A Sheila también le habían llegado los rumores. La guapísima letrada recién llegada de Stanford era el objeto de admiración de muchos, y Paul solía poder escoger.

– ¿Has leído el expediente del caso Sturdivant? -preguntó Sheila, levantándose para que le pusiera la toga.

– Sí.

La secretaria se la colocó con cuidado sobre los hombros.

La cremallera iba al frente. Ambas estiraron por un lado y por el otro hasta que la voluminosa toga quedó perfecta. -¿Quién mató al poli? -preguntó Sheila, subiéndose la cremallera con suavidad.

– No fue Sturdivant.

– Estoy de acuerdo. -Se puso delante de un espejo de entero y ambas estudiaron el resultado-. ¿Se nota que he engordado? -preguntó Sheila.

– No.

La misma respuesta para la misma pregunta.

– Pues he engordado. Por eso me encantan estas togas, son capaces de esconder hasta diez kilos.

– Te encantan por otra razón, querida, y ambas lo sabemos. Eres la única mujer entre ocho hombres y ninguno de ellos es tan duro o inteligente como tú.

– Y sexy. No olvides lo de sexy.

La secretaria se echó a reír.

– En eso no tienes competencia. Esos carcamales solo ven el sexo en sueños.

Abandonaron el despacho y salieron al pasillo, donde volvieron a encontrarse con Paul, que recitó de una tirada algunos de los puntos clave del caso Sturdivant mientras bajaban en ascensor hasta la tercera planta, donde estaban las salas del tribunal. Tal abogado discutiría esto mientras que el otro seguramente discutiría aquello otro. Aquí tienes algunas preguntas para pararles los pies a ambos.
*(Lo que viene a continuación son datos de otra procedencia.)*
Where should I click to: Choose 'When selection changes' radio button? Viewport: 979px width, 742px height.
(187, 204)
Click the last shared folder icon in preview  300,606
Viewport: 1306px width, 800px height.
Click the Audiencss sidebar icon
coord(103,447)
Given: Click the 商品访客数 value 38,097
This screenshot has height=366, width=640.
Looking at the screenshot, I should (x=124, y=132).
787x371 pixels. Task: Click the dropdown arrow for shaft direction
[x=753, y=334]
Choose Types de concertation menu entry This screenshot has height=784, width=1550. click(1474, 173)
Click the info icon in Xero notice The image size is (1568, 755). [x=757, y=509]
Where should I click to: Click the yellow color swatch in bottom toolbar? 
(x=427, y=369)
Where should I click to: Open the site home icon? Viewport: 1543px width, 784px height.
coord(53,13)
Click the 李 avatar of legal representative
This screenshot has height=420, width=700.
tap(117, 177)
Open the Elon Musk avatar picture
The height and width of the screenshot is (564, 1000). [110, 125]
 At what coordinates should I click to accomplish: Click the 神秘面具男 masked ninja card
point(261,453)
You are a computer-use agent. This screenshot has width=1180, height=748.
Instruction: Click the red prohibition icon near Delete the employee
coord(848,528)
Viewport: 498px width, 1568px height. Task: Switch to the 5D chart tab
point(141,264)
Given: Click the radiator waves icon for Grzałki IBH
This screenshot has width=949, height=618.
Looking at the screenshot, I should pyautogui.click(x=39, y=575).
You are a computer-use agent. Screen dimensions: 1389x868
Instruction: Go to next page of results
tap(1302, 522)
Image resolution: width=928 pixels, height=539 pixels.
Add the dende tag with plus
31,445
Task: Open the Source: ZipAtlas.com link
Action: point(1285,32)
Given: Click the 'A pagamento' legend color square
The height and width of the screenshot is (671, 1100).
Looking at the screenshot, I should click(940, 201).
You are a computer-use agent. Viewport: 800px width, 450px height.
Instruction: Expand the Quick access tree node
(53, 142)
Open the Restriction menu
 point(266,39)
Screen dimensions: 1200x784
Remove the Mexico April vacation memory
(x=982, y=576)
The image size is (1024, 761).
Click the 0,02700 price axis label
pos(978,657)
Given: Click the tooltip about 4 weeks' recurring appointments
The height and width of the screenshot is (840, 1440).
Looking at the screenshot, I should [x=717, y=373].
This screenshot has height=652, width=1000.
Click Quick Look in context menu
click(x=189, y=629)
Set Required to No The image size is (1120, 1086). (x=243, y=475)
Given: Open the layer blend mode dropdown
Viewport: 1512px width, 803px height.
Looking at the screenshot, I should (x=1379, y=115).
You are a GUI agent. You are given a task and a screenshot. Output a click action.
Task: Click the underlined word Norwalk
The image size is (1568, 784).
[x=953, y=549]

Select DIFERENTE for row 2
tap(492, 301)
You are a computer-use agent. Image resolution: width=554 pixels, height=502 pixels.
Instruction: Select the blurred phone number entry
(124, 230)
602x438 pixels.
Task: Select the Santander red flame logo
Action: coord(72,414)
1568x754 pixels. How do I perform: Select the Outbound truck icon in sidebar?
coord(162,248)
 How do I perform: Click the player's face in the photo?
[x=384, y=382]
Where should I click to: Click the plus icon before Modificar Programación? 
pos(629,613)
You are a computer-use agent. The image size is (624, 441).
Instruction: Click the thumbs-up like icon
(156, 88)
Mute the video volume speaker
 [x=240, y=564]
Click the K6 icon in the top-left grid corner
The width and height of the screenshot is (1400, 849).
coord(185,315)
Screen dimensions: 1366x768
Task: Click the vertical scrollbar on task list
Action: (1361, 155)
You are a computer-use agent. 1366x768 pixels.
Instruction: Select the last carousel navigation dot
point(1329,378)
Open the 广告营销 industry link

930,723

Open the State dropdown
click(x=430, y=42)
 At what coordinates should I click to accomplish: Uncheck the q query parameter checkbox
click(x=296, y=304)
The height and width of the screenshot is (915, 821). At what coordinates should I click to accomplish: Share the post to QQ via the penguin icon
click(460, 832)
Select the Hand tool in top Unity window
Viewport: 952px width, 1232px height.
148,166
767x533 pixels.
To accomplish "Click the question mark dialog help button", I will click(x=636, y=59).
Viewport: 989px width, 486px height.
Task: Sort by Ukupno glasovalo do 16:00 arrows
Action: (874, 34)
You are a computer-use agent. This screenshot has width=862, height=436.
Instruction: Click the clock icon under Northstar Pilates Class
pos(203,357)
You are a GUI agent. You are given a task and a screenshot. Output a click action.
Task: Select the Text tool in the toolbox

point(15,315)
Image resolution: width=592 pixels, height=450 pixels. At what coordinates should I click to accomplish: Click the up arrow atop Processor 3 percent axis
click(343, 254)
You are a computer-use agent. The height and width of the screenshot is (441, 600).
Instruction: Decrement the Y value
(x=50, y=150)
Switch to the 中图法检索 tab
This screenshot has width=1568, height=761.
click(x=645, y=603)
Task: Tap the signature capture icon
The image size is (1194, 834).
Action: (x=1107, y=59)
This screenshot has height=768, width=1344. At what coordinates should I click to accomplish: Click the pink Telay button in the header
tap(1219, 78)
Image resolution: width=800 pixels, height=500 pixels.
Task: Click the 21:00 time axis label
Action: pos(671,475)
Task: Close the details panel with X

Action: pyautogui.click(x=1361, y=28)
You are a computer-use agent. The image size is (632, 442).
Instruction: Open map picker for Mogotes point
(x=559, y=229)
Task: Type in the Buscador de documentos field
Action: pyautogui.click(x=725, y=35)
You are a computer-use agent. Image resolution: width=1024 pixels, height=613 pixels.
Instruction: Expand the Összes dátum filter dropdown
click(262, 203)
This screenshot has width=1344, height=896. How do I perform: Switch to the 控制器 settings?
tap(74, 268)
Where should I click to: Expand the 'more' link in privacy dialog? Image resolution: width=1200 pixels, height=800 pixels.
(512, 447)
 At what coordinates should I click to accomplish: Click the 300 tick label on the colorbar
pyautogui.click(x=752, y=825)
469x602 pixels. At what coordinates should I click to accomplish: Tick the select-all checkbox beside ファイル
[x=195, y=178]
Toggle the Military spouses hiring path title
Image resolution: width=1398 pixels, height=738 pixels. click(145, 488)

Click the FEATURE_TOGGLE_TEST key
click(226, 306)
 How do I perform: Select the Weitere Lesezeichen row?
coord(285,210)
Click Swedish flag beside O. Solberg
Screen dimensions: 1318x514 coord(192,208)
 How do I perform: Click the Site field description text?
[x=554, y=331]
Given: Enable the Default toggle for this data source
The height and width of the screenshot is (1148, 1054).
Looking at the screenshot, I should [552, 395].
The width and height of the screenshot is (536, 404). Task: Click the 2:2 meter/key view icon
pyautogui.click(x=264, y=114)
A tres manzanas del lugar donde la jueza McCarthy presidía su sala, un grupo de hombres y (dos) mujeres apasionados se habían reunido para maquinar su caída. Se hallaban en una sala de conferencias sin ventanas de un edificio anodino, uno de los muchos que se apiñaban cerca del capitolio estatal, donde miles de funcionarios y miembros de grupos de presión ponían en marcha la maquinaría del estado de Mississippi.